Dedicated economics hinge on the minimum commitment
An early version applied no per-mile rate to dedicated capacity, which made it monotonically cheaper at every share — the trade-off vanished entirely. The model now bills the greater of actual miles or the committed minimum. If your real contract has different terms, that percentage is the first thing to change.

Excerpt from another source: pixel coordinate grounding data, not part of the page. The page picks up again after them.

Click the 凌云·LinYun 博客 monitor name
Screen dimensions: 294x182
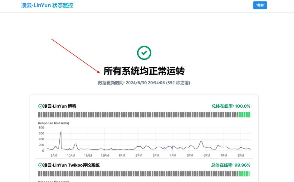click(60, 106)
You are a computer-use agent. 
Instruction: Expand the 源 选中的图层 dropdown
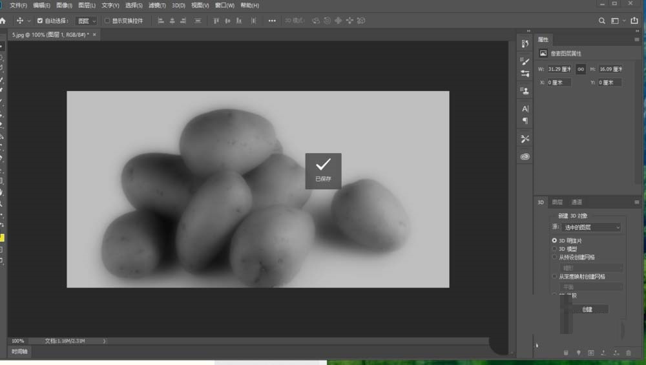[x=590, y=227]
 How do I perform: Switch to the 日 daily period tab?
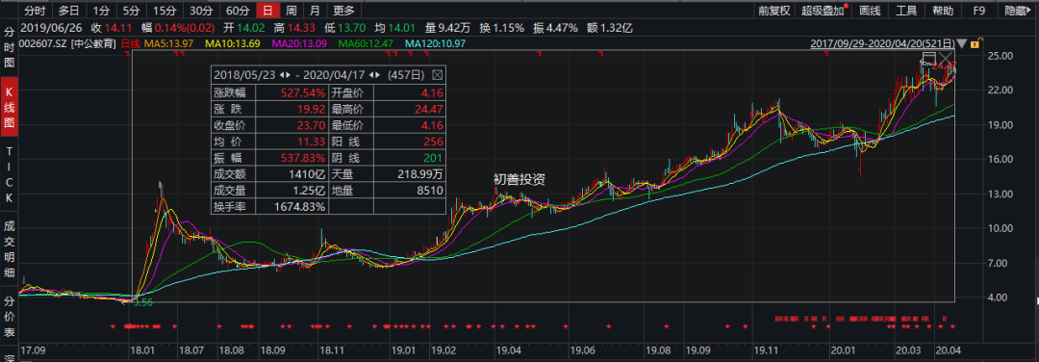[x=267, y=10]
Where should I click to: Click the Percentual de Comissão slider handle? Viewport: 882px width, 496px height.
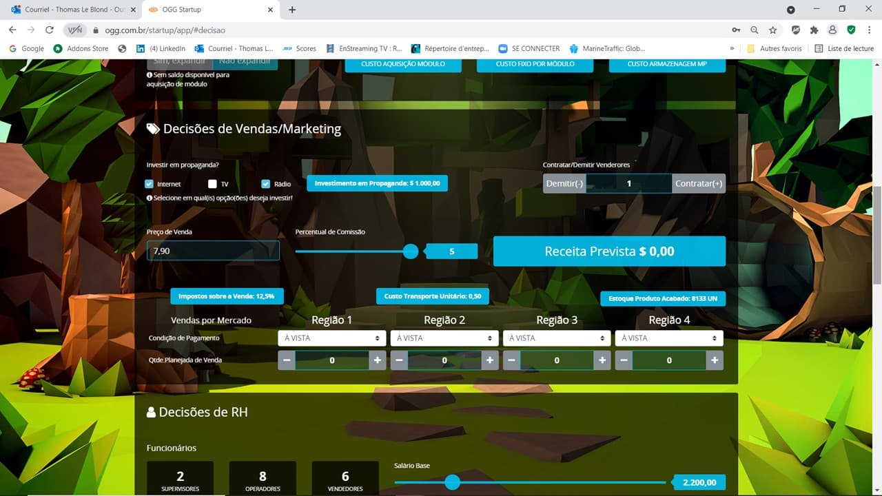(x=411, y=251)
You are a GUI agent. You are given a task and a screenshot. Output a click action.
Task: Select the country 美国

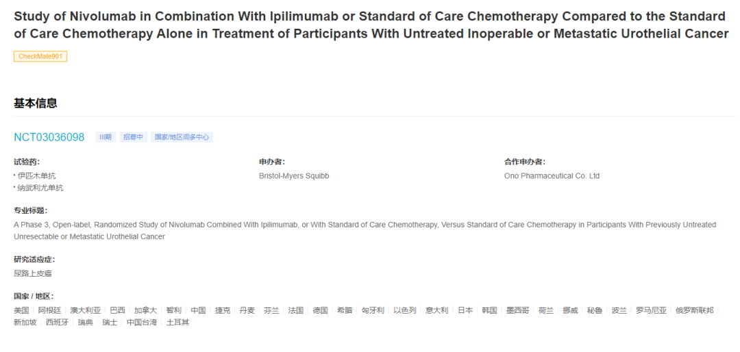[21, 310]
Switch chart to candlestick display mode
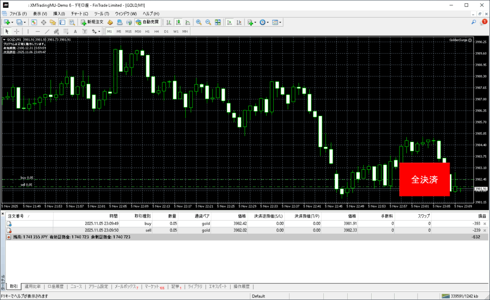 pyautogui.click(x=178, y=22)
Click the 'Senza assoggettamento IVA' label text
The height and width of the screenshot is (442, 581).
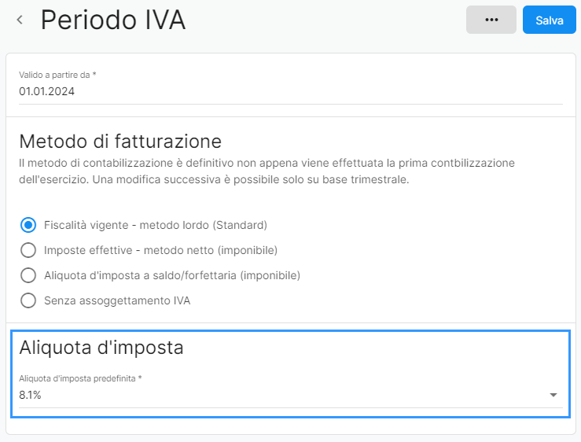click(x=117, y=300)
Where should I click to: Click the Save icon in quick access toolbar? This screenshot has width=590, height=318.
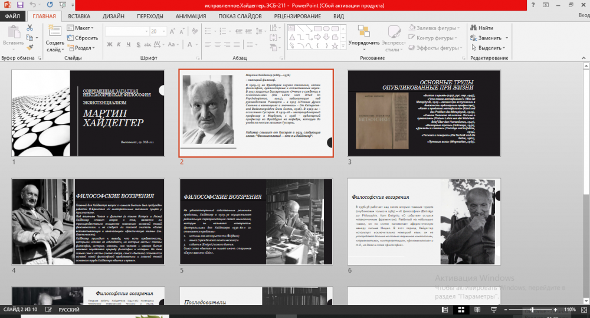click(19, 5)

Acceptance does not hold when you over-tender
Without the decay mechanism the optimum came out as “tender everything to contract” — trivially wrong, and exactly the assumption that produces surprise spot spend in a real tight market.
Uncorrelated shocks understate the tail
Spot rates spiking and acceptance falling are the same event. The correlation dial defaults to −0.70 for that reason. Set it to zero and compare P90: the difference is the amount an independent-variable model quietly hides.
A scenario ladder is not a probability
Named scenarios are illustrative combinations, not forecasts with likelihoods attached. The Monte Carlo distribution is where probability lives. Use the ladder to communicate and the distribution to budget.
Data in and out
Files this tool reads and writes
Direction
File
Purpose
In
—
No file input. Baseline figures can be taken from the Budget simulator’s assumption registry by hand.
Out
freight_risk_stress_test.csv
Cost build-up, Monte Carlo percentiles including CVaR, the full scenario ladder, the resilience curve and every assumption.
Where it sits in the loop
This sits alongside the Budget simulator in the forward-looking stage. The budget models the normal year and produces a P90 band from ordinary variability; this tool models the abnormal year and prices structural defence against it. Read them together — a budget band that ignores capacity risk is narrower than reality.